Task requirements – In full and without deviation, reproduce the records that follow.
▼
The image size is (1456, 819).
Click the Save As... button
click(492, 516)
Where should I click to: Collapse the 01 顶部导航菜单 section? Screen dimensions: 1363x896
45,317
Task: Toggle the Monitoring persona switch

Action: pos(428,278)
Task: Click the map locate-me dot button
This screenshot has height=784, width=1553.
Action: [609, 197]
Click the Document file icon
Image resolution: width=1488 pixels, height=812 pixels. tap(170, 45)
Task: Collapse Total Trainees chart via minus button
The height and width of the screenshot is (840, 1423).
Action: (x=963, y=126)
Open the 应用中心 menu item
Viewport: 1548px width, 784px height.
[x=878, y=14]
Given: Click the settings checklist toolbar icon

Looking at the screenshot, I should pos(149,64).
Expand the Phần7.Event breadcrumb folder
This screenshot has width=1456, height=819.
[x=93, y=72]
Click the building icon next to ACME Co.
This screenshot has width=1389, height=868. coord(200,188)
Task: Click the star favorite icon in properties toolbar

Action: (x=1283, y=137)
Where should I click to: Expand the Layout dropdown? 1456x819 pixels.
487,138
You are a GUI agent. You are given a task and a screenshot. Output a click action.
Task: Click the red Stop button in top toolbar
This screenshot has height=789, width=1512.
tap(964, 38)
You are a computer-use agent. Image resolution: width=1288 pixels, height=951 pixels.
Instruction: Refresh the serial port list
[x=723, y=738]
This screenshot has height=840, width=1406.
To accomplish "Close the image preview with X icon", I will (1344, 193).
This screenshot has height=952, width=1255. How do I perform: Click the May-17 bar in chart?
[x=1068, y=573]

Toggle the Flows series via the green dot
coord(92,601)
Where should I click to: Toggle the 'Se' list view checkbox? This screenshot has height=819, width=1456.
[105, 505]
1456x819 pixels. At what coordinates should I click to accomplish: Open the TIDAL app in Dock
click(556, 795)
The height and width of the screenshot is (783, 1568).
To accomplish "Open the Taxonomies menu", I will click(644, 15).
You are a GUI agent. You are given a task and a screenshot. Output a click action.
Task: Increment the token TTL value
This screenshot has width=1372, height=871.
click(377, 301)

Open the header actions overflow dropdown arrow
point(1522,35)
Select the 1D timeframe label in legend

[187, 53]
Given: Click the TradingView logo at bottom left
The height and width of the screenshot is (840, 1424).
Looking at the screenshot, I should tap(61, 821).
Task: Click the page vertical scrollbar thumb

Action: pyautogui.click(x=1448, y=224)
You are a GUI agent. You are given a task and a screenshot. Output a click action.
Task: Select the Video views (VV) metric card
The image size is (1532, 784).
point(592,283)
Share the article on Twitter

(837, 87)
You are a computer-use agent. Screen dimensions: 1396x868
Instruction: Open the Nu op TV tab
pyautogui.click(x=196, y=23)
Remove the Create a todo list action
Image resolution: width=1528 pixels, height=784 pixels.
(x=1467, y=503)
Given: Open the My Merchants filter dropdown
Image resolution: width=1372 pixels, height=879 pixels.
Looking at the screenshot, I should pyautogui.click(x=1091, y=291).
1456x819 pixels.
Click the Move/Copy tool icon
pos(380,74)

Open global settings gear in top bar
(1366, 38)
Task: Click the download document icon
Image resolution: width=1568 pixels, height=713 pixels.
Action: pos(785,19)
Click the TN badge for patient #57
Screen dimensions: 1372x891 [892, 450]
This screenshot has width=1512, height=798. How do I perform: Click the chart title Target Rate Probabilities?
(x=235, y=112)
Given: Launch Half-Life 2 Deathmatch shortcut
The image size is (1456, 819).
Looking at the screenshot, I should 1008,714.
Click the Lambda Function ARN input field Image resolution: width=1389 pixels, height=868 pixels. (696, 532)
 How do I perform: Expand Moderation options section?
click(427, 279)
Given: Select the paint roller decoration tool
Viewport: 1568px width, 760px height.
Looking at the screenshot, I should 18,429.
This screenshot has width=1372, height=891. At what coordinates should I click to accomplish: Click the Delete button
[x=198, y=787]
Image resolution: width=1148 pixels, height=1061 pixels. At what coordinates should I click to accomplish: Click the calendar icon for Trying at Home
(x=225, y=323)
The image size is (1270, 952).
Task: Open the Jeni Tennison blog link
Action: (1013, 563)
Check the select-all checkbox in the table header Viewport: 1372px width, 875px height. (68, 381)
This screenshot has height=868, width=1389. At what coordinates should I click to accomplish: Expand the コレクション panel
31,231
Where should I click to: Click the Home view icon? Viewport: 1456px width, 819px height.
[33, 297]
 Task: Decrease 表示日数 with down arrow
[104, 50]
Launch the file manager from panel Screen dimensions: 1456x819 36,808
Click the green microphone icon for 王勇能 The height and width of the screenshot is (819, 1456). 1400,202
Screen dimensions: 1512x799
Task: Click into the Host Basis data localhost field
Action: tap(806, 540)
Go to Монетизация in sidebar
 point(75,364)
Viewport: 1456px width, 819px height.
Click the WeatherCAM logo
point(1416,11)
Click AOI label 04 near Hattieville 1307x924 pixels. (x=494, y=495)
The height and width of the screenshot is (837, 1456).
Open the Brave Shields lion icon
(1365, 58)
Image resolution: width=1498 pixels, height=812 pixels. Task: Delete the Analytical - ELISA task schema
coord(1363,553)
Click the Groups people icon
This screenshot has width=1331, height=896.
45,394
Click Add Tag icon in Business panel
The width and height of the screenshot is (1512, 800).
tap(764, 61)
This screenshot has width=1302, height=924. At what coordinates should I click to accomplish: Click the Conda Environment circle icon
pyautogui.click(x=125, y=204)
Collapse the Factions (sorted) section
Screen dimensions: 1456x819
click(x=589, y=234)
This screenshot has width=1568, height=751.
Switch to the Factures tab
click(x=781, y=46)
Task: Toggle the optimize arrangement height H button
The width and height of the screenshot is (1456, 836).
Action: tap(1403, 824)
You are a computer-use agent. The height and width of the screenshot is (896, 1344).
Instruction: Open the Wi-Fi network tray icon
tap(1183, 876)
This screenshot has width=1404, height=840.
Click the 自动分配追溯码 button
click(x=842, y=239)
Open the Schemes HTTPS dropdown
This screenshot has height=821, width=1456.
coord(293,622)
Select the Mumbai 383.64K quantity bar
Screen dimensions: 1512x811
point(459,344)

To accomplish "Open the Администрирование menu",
▲
Result of this task –
The image size is (1456, 819).
Click the Save As... button
click(492, 516)
Where should I click to: Collapse the 01 顶部导航菜单 section? Screen dimensions: 1363x896
45,317
Task: Toggle the Monitoring persona switch

Action: pos(428,278)
Task: Click the map locate-me dot button
This screenshot has height=784, width=1553.
Action: [609, 197]
Click the Document file icon
Image resolution: width=1488 pixels, height=812 pixels. tap(170, 45)
Task: Collapse Total Trainees chart via minus button
The height and width of the screenshot is (840, 1423).
Action: (x=963, y=126)
Open the 应用中心 menu item
Viewport: 1548px width, 784px height.
[x=878, y=14]
Given: Click the settings checklist toolbar icon

Looking at the screenshot, I should pos(149,64).
Expand the Phần7.Event breadcrumb folder
This screenshot has width=1456, height=819.
[x=93, y=72]
Click the building icon next to ACME Co.
This screenshot has width=1389, height=868. coord(200,188)
Task: Click the star favorite icon in properties toolbar

Action: (x=1283, y=137)
Where should I click to: Expand the Layout dropdown? 1456x819 pixels.
487,138
You are a GUI agent. You are given a task and a screenshot. Output a click action.
Task: Click the red Stop button in top toolbar
This screenshot has height=789, width=1512.
tap(964, 38)
You are a computer-use agent. Image resolution: width=1288 pixels, height=951 pixels.
Instruction: Refresh the serial port list
[x=723, y=738]
This screenshot has height=840, width=1406.
To accomplish "Close the image preview with X icon", I will (1344, 193).
This screenshot has height=952, width=1255. How do I perform: Click the May-17 bar in chart?
[x=1068, y=573]

Toggle the Flows series via the green dot
coord(92,601)
Where should I click to: Toggle the 'Se' list view checkbox? This screenshot has height=819, width=1456.
[105, 505]
1456x819 pixels. At what coordinates should I click to accomplish: Open the TIDAL app in Dock
click(556, 795)
The height and width of the screenshot is (783, 1568).
To accomplish "Open the Taxonomies menu", I will click(644, 15).
You are a GUI agent. You are given a task and a screenshot. Output a click action.
Task: Increment the token TTL value
This screenshot has width=1372, height=871.
click(377, 301)

Open the header actions overflow dropdown arrow
point(1522,35)
Select the 1D timeframe label in legend

[187, 53]
Given: Click the TradingView logo at bottom left
The height and width of the screenshot is (840, 1424).
Looking at the screenshot, I should tap(61, 821).
Task: Click the page vertical scrollbar thumb

Action: pyautogui.click(x=1448, y=224)
You are a GUI agent. You are given a task and a screenshot. Output a click action.
Task: Select the Video views (VV) metric card
The image size is (1532, 784).
point(592,283)
Share the article on Twitter

(837, 87)
You are a computer-use agent. Screen dimensions: 1396x868
Instruction: Open the Nu op TV tab
pyautogui.click(x=196, y=23)
Remove the Create a todo list action
Image resolution: width=1528 pixels, height=784 pixels.
(x=1467, y=503)
Given: Open the My Merchants filter dropdown
Image resolution: width=1372 pixels, height=879 pixels.
Looking at the screenshot, I should pyautogui.click(x=1091, y=291).
1456x819 pixels.
Click the Move/Copy tool icon
pos(380,74)

Open global settings gear in top bar
(1366, 38)
Task: Click the download document icon
Image resolution: width=1568 pixels, height=713 pixels.
Action: pos(785,19)
Click the TN badge for patient #57
Screen dimensions: 1372x891 [892, 450]
This screenshot has width=1512, height=798. How do I perform: Click the chart title Target Rate Probabilities?
(x=235, y=112)
Given: Launch Half-Life 2 Deathmatch shortcut
The image size is (1456, 819).
Looking at the screenshot, I should 1008,714.
Click the Lambda Function ARN input field Image resolution: width=1389 pixels, height=868 pixels. (696, 532)
 How do I perform: Expand Moderation options section?
click(427, 279)
Given: Select the paint roller decoration tool
Viewport: 1568px width, 760px height.
Looking at the screenshot, I should 18,429.
This screenshot has width=1372, height=891. At what coordinates should I click to accomplish: Click the Delete button
[x=198, y=787]
Image resolution: width=1148 pixels, height=1061 pixels. At what coordinates should I click to accomplish: Click the calendar icon for Trying at Home
(x=225, y=323)
The image size is (1270, 952).
Task: Open the Jeni Tennison blog link
Action: (1013, 563)
Check the select-all checkbox in the table header Viewport: 1372px width, 875px height. (68, 381)
This screenshot has height=868, width=1389. At what coordinates should I click to accomplish: Expand the コレクション panel
31,231
Where should I click to: Click the Home view icon? Viewport: 1456px width, 819px height.
[33, 297]
 Task: Decrease 表示日数 with down arrow
[104, 50]
Launch the file manager from panel Screen dimensions: 1456x819 36,808
Click the green microphone icon for 王勇能 The height and width of the screenshot is (819, 1456). 1400,202
Screen dimensions: 1512x799
Task: Click into the Host Basis data localhost field
Action: tap(806, 540)
Go to Монетизация in sidebar
 point(75,364)
Viewport: 1456px width, 819px height.
Click the WeatherCAM logo
point(1416,11)
Click AOI label 04 near Hattieville 1307x924 pixels. (x=494, y=495)
The height and width of the screenshot is (837, 1456).
Open the Brave Shields lion icon
(1365, 58)
Image resolution: width=1498 pixels, height=812 pixels. Task: Delete the Analytical - ELISA task schema
coord(1363,553)
Click the Groups people icon
This screenshot has width=1331, height=896.
45,394
Click Add Tag icon in Business panel
The width and height of the screenshot is (1512, 800).
tap(764, 61)
This screenshot has width=1302, height=924. At what coordinates should I click to accomplish: Click the Conda Environment circle icon
pyautogui.click(x=125, y=204)
Collapse the Factions (sorted) section
Screen dimensions: 1456x819
click(x=589, y=234)
This screenshot has width=1568, height=751.
Switch to the Factures tab
click(x=781, y=46)
Task: Toggle the optimize arrangement height H button
The width and height of the screenshot is (1456, 836).
Action: tap(1403, 824)
You are a computer-use agent. The height and width of the screenshot is (896, 1344).
Instruction: Open the Wi-Fi network tray icon
tap(1183, 876)
This screenshot has width=1404, height=840.
Click the 自动分配追溯码 button
click(x=842, y=239)
Open the Schemes HTTPS dropdown
This screenshot has height=821, width=1456.
coord(293,622)
Select the Mumbai 383.64K quantity bar
Screen dimensions: 1512x811
point(459,344)

To accomplish "Open the Администрирование menu",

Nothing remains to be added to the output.